Honolulu Mayor Rick Blangiardi said community cleanups are not often the most publicized events.

“But we know when you do it, you know what you’re trying to get done,” Blangiardi said, “that it matters. “So, the fact that you’re here, please know it’s deeply appreciated.”

Volunteers set up in 11 different locations from Halawa to Waipahu.
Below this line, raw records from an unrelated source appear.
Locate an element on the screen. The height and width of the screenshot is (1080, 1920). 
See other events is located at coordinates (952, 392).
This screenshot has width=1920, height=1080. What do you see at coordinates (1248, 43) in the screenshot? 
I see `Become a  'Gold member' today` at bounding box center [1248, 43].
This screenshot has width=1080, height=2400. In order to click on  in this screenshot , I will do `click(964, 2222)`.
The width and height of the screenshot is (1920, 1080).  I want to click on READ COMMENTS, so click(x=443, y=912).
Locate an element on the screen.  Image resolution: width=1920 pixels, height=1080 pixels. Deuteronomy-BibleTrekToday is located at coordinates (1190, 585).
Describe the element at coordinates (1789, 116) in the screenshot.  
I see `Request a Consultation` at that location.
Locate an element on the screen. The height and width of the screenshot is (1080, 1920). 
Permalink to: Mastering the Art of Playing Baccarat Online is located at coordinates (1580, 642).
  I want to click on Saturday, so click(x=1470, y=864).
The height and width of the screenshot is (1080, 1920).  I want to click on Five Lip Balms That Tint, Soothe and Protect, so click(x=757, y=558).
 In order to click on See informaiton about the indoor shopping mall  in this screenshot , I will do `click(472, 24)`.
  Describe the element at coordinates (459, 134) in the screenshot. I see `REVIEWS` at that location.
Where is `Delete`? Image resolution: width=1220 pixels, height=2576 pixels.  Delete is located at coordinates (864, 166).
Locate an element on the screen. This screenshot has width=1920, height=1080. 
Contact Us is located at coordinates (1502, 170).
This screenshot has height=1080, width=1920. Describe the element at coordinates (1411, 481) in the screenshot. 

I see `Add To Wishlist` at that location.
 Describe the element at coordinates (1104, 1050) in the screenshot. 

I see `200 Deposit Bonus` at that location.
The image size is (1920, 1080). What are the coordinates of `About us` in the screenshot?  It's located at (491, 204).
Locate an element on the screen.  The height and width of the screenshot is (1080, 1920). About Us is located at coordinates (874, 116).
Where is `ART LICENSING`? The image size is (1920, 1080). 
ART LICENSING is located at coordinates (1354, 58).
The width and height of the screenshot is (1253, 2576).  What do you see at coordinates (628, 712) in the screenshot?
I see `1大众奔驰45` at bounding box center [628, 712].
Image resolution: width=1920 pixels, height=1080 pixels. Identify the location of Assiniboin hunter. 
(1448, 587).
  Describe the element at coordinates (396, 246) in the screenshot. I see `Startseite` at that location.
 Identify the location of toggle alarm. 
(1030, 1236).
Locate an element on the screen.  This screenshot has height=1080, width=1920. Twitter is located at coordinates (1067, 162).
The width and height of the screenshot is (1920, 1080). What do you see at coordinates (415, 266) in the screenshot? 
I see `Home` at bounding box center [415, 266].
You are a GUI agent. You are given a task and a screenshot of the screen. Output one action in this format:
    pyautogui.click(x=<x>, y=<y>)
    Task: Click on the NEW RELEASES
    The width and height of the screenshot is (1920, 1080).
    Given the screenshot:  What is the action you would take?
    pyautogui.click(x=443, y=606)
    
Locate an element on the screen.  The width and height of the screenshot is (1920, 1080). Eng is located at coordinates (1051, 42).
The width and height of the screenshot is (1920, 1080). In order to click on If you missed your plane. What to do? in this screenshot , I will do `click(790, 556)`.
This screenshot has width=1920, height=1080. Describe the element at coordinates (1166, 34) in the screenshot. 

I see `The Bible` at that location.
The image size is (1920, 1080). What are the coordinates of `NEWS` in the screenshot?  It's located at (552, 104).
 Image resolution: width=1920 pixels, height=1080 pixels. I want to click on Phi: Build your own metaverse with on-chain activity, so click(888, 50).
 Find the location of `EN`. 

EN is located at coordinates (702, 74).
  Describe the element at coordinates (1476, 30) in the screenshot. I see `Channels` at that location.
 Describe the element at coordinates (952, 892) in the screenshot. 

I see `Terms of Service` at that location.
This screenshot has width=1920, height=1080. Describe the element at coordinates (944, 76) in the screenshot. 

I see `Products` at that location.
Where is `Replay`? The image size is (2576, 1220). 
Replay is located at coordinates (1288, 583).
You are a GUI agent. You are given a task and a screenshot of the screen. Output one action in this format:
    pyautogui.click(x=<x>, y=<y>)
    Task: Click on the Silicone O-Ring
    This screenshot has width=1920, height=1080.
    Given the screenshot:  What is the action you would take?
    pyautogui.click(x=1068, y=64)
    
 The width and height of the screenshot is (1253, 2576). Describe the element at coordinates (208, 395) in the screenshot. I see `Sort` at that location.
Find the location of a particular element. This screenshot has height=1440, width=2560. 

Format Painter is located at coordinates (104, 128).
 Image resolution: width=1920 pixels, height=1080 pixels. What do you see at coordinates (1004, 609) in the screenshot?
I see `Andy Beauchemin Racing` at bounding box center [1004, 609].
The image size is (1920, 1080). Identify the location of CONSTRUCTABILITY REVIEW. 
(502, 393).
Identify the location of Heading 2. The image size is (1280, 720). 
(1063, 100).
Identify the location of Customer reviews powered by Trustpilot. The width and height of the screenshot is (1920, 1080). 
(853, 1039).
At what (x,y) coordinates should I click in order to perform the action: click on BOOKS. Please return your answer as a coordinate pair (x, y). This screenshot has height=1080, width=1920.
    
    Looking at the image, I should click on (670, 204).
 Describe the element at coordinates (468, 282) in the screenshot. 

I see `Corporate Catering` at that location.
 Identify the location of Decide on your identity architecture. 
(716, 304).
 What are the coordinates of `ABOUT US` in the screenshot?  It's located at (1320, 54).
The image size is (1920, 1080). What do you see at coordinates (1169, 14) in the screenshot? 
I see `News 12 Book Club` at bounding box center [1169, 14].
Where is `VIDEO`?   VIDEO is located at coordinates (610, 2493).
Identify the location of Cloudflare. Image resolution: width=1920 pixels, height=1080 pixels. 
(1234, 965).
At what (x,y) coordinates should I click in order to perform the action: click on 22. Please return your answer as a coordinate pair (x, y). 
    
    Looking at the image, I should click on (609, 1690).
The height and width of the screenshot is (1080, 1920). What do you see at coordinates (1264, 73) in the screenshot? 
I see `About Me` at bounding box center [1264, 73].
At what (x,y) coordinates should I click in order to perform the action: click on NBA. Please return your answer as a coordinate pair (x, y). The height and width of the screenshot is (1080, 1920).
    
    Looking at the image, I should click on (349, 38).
The Pearl City High School Interact Club told KHON2 that one particular area was once filled with dumped tires, bikes and even drug paraphernalia.

“But we found that once you kind of restore an area like this, less of that stuff tends to happen because they don’t want to come to an area that’s nice and clean,” Pearl City High School Interact Club advisor Dane Souza said.

KHON2 asked if it was hard work.

“Yeah,” Pearl City High School Interact Club vice president Andie Shimizu said, “but it’s pretty fulfilling because there’s a lot less trash than there was when we started.”

Participants said they still have their work cut out for them, but they have made some serious headway.

“Once they actually see themselves making a change, they kind of get addicted to it and they start coming out more and more,” Souza said.

The nonprofit Malama Puuloa is creating a native food-producing garden just down the road near Lehua Elementary School — the area was commonly used as an area for illegal dumping.

“Oh, it was full. Very, very full,” Malama Puuloa, lead field tech Brailey Hirose-Hulbert said. “Like we found very large pieces of trash, you know, car parts, huge chunks of glass, there’s even some remnants of broken fences.”

They have refurbished the soil with mulch and began planting potatoes, oranges and more, but keeping the area green is a hands-on activity.

“And that speaks to a larger situation, right? There is no active irrigation along the bike path so to cultivate a space with — let a lone a food space — would necessitate that,” Hirose-Hulbert said, “these water jugs though? That’s what I mean, we hand water, we have a little wheelbarrow in the back there.”

Maintaining the path is an ongoing, years-long project, but anything helps.

“It doesn’t hurt to try like one hour of community service and it will still do a lot with just an hour,” Shimizu said.